DATA FOR THIS TASK >>

----

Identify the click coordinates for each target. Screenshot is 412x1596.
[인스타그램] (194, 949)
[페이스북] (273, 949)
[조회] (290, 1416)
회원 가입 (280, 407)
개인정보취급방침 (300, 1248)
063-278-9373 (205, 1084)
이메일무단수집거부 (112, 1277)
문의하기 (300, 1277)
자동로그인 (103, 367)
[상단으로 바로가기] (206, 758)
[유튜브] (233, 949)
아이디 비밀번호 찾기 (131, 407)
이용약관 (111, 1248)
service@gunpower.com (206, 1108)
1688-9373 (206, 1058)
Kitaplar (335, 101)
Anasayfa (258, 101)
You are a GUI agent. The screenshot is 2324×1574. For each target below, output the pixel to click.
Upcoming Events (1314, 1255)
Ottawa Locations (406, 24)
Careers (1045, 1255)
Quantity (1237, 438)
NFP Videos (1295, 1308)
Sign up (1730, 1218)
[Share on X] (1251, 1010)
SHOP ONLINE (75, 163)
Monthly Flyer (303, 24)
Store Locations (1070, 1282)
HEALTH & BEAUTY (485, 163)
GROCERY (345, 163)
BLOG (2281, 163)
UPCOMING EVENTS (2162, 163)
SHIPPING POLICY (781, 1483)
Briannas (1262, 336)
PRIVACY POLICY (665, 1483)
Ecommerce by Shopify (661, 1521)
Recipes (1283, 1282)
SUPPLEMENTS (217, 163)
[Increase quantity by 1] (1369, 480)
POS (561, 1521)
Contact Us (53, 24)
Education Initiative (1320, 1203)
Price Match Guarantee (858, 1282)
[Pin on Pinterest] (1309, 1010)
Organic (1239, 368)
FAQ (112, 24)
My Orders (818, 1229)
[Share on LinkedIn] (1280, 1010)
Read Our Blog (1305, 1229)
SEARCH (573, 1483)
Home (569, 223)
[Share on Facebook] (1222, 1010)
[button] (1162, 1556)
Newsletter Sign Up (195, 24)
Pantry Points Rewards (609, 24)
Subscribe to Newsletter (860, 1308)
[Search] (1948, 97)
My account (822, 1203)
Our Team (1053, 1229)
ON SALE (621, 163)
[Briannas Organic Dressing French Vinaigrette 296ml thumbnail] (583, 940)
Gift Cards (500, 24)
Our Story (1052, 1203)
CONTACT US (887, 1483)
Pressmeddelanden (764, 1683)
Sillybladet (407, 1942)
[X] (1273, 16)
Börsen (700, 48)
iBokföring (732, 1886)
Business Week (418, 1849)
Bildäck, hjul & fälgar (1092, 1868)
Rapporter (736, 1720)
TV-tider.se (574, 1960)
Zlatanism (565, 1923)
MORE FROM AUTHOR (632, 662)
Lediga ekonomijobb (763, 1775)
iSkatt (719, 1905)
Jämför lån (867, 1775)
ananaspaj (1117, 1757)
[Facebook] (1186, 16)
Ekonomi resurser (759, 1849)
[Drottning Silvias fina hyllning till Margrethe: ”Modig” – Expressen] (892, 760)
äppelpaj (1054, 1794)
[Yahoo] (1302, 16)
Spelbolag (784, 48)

----

EXERCISE GOAL >>
All the lines above must be output exactly, with none omitted.

ANSWER TO THIS EXERCISE >>
Identify the click coordinates for each target. Screenshot is 412x1596.
[인스타그램] (194, 949)
[페이스북] (273, 949)
[조회] (290, 1416)
회원 가입 (280, 407)
개인정보취급방침 (300, 1248)
063-278-9373 (205, 1084)
이메일무단수집거부 (112, 1277)
문의하기 (300, 1277)
자동로그인 (103, 367)
[상단으로 바로가기] (206, 758)
[유튜브] (233, 949)
아이디 비밀번호 찾기 (131, 407)
이용약관 (111, 1248)
service@gunpower.com (206, 1108)
1688-9373 (206, 1058)
Kitaplar (335, 101)
Anasayfa (258, 101)
You are a GUI agent. The screenshot is 2324×1574. For each target below, output the pixel to click.
Upcoming Events (1314, 1255)
Ottawa Locations (406, 24)
Careers (1045, 1255)
Quantity (1237, 438)
NFP Videos (1295, 1308)
Sign up (1730, 1218)
[Share on X] (1251, 1010)
SHOP ONLINE (75, 163)
Monthly Flyer (303, 24)
Store Locations (1070, 1282)
HEALTH & BEAUTY (485, 163)
GROCERY (345, 163)
BLOG (2281, 163)
UPCOMING EVENTS (2162, 163)
SHIPPING POLICY (781, 1483)
Briannas (1262, 336)
PRIVACY POLICY (665, 1483)
Ecommerce by Shopify (661, 1521)
Recipes (1283, 1282)
SUPPLEMENTS (217, 163)
[Increase quantity by 1] (1369, 480)
POS (561, 1521)
Contact Us (53, 24)
Education Initiative (1320, 1203)
Price Match Guarantee (858, 1282)
[Pin on Pinterest] (1309, 1010)
Organic (1239, 368)
FAQ (112, 24)
My Orders (818, 1229)
[Share on LinkedIn] (1280, 1010)
Read Our Blog (1305, 1229)
SEARCH (573, 1483)
Home (569, 223)
[Share on Facebook] (1222, 1010)
[button] (1162, 1556)
Newsletter Sign Up (195, 24)
Pantry Points Rewards (609, 24)
Subscribe to Newsletter (860, 1308)
[Search] (1948, 97)
My account (822, 1203)
Our Team (1053, 1229)
ON SALE (621, 163)
[Briannas Organic Dressing French Vinaigrette 296ml thumbnail] (583, 940)
Gift Cards (500, 24)
Our Story (1052, 1203)
CONTACT US (887, 1483)
Pressmeddelanden (764, 1683)
Sillybladet (407, 1942)
[X] (1273, 16)
Börsen (700, 48)
iBokföring (732, 1886)
Business Week (418, 1849)
Bildäck, hjul & fälgar (1092, 1868)
Rapporter (736, 1720)
TV-tider.se (574, 1960)
Zlatanism (565, 1923)
MORE FROM AUTHOR (632, 662)
Lediga ekonomijobb (763, 1775)
iSkatt (719, 1905)
Jämför lån (867, 1775)
ananaspaj (1117, 1757)
[Facebook] (1186, 16)
Ekonomi resurser (759, 1849)
[Drottning Silvias fina hyllning till Margrethe: ”Modig” – Expressen] (892, 760)
äppelpaj (1054, 1794)
[Yahoo] (1302, 16)
Spelbolag (784, 48)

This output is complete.